Naringenin is a flavonoid compound with various pharmacological activities; however, its pharmaceutical application is limited by low aqueous solubility, resulting in poor oral bioavailability. According to the Biopharmaceutical Classification System (BCS), naringenin is classified as a class II compound, characterized by low solubility and high permeability. Therefore, an effective approach is required to enhance its solubility without modifying its chemical structure. One promising strategy is cocrystal formation, which involves the combination of an active pharmaceutical ingredient and a neutral coformer in a specific stoichiometric ratio through non-covalent interactions, leading to modification of crystal lattice energy and improved solubility.

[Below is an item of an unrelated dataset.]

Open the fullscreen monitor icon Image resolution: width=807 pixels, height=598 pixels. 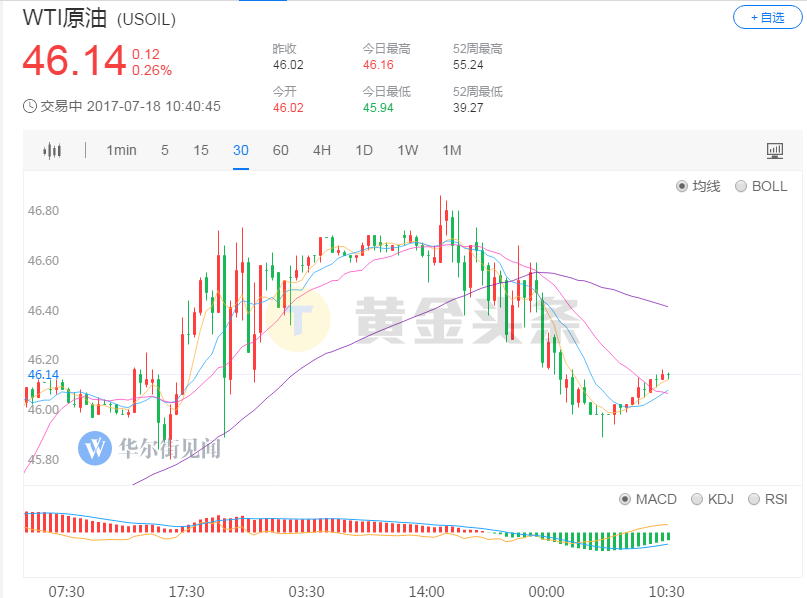tap(774, 151)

In this study, maleic acid was selected as a coformer due to its functional groups capable of forming hydrogen bonds with naringenin. The selection was supported by computational analysis based on synthon prediction and energy minimization, which indicated favorable interaction stability between naringenin and maleic acid. Naringenin maleic acid cocrystals in a 1:1 molar ratio were prepared using solvent evaporation and slurry methods with ethanol as the solvent. The resulting cocrystals were characterized using PXRD (Powder X-Ray Diffractometer), DSC (Differential Scanning Calorimeter), FTIR (Fourier Transform Infrared Spectrophotometer), and SEM (Scanning Electron Microscope) to confirm the formation of a new crystalline phase and to evaluate differences in crystal structure and morphology. Solubility studies were conducted in aqueous media and quantified using UV–Vis spectrophotometry, followed by statistical analysis. The characterization results confirmed the formation of a new crystalline phase for both preparation methods. The aqueous solubility of naringenin increased significantly from 1.741 mg/L for the pure compound to 16.653 mg/L and 6.169 mg/L for cocrystals prepared by solvent evaporation and slurry methods, corresponding to 9.769-fold and 3.543-fold increases, respectively.